When it is revealed that a patient is receiving controlled substances, especially opioids, from more than one prescriber, Serve You Rx pharmacists contact all prescribers involved to make them aware.
“I received a prescription from a patient for a controlled stimulant medication,” began Kachelmeier. “When I checked the PDMP database, I noticed that the patient had received another stimulant from a different prescriber and had been going back and forth between the two. I called both of the prescribers and neither was aware that the patient had been getting this controlled medication from someone else.”
At one point, the prescriber had been suspicious of the patient and made him take a drug test before he prescribed the medication. Looking at the database, it was evident to Serve You Rx pharmacists that the patient had the second prescriber switch him to a different stimulant that can’t be detected on the drug test the patient was provided.
“It goes to show that the individuals who are doctor shopping can be quite smart about it,” said Kachelmeier. “They will go a long way to trick the system. The first doctor was very thankful that I caught this and was going to discuss alternative medications that are not controlled substances. He stopped prescribing the stimulant to the patient due to his actions.”
There are many other examples of how querying the PDMP database has assisted Serve You Rx pharmacists with detecting unnecessary or dangerous drug therapy.
Medications that are prescribed to animals by veterinarians are also visible in the PDMP database. On one occasion, Serve You Rx received a benzodiazepine prescription for a member and a pharmacist discovered that the member’s cat was also on a benzodiazepine. Further research revealed that the amount of benzodiazepines being dispensed for the cat would have been fatal to the animal if they were being taken as prescribed. This discovery led to many questions about where the medication was actually going. It was concluded that the member was likely misusing the controlled substance and Serve You Rx was able to intervene.

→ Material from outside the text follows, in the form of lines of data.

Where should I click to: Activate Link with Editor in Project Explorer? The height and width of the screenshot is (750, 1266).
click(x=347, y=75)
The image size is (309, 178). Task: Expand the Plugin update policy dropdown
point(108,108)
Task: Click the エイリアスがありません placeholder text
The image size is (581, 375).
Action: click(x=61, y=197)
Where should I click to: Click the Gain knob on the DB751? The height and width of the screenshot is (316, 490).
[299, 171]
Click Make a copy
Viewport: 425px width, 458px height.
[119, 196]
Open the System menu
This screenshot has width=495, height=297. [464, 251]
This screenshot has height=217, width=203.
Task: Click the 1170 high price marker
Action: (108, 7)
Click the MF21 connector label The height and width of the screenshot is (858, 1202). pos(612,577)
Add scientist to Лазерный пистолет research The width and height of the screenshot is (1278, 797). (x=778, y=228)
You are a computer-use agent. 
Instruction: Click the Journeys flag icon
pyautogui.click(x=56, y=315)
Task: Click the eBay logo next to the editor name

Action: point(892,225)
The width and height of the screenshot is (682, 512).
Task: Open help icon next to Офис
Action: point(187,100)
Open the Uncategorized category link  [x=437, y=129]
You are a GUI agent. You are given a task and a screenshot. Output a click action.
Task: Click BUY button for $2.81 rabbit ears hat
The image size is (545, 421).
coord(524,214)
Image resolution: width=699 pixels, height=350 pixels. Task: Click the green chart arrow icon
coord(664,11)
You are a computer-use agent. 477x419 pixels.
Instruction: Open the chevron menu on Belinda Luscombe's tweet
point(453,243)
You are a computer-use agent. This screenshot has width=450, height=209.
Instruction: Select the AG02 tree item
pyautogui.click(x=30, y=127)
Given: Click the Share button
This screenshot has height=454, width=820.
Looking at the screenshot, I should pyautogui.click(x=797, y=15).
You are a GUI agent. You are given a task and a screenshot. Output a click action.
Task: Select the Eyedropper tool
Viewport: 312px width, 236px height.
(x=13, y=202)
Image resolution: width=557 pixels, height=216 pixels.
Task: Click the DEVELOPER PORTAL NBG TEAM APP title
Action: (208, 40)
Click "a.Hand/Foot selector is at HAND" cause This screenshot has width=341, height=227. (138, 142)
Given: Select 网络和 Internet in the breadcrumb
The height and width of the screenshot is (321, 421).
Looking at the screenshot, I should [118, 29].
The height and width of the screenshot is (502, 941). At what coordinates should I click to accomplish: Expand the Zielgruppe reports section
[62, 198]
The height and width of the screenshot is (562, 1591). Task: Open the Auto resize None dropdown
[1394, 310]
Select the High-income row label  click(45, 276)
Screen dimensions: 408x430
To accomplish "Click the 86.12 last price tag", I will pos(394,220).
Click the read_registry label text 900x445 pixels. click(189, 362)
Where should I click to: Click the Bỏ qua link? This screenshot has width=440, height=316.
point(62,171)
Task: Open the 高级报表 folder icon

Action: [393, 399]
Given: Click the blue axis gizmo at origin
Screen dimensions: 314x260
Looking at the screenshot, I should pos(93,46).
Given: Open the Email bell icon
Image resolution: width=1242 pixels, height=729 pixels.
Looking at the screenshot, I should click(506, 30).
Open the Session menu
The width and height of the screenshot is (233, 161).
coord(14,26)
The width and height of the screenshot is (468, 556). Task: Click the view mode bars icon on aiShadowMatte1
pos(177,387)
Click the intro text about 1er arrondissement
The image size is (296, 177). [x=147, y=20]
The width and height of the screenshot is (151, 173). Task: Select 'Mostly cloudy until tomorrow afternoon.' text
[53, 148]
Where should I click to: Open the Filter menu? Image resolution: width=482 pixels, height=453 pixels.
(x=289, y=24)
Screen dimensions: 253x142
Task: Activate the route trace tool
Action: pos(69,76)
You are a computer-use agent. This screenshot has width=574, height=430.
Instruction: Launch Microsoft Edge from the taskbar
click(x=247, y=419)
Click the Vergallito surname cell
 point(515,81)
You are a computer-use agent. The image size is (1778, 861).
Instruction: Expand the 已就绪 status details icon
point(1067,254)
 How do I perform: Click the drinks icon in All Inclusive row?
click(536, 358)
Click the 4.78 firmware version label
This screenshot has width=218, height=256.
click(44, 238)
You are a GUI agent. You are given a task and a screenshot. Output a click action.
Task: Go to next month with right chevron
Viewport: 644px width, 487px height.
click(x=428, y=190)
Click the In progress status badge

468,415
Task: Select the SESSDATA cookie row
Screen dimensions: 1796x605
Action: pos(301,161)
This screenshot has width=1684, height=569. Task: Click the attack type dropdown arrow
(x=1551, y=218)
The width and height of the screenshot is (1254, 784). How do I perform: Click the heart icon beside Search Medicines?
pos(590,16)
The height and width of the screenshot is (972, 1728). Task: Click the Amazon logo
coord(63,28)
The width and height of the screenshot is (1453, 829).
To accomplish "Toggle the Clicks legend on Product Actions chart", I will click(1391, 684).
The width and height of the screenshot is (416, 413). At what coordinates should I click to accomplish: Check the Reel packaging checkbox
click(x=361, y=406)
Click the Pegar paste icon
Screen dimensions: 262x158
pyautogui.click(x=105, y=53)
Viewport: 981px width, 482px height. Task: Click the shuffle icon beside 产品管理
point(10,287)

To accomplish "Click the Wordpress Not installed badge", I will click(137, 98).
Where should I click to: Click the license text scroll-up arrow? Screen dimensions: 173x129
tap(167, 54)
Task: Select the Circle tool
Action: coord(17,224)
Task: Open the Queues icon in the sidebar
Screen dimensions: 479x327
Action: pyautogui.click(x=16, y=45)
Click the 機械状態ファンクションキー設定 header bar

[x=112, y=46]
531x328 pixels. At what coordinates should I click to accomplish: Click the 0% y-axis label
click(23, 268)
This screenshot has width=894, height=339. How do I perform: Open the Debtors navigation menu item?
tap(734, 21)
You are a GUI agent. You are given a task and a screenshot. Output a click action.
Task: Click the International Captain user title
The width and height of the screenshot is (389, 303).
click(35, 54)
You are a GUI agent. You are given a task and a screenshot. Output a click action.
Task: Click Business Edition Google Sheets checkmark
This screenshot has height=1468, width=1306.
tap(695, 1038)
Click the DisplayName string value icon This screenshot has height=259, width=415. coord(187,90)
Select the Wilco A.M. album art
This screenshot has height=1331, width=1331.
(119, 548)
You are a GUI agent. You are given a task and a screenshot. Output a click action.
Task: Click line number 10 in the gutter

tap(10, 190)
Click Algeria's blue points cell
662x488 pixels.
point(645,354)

Another aspect of prescribing that the PDMP database helps detect is when members may be trying to potentiate the opioids they are taking with other, non-controlled drugs. Some states require reporting on certain drugs with abuse potential or high risk behavior, such as gabapentin, butalbital, naloxone, and cyclobenzaprine—even if they are not controlled in that state. The Drug Enforcement Administration (DEA) has advised against prescribing certain drug combinations that are considered very dangerous, such as an opioid, a benzodiazepine, and a stimulant or muscle relaxant. Serve You Rx has a case study about how querying the PDMP database detected a potentially lethal “drug cocktail” and was able to convince the prescriber to alter the patient’s therapy.
“These databases are very quick references for us that provide our pharmacists with a greater level of comfort when dispensing controlled substances,” Kachelmeier said. “We all hope for a single database someday that has all 50 states to make referencing easier for every pharmacist. Until that time, we will continue to use the resources available to us to ensure we are dispensing controlled medications as accurately and safely as possible.”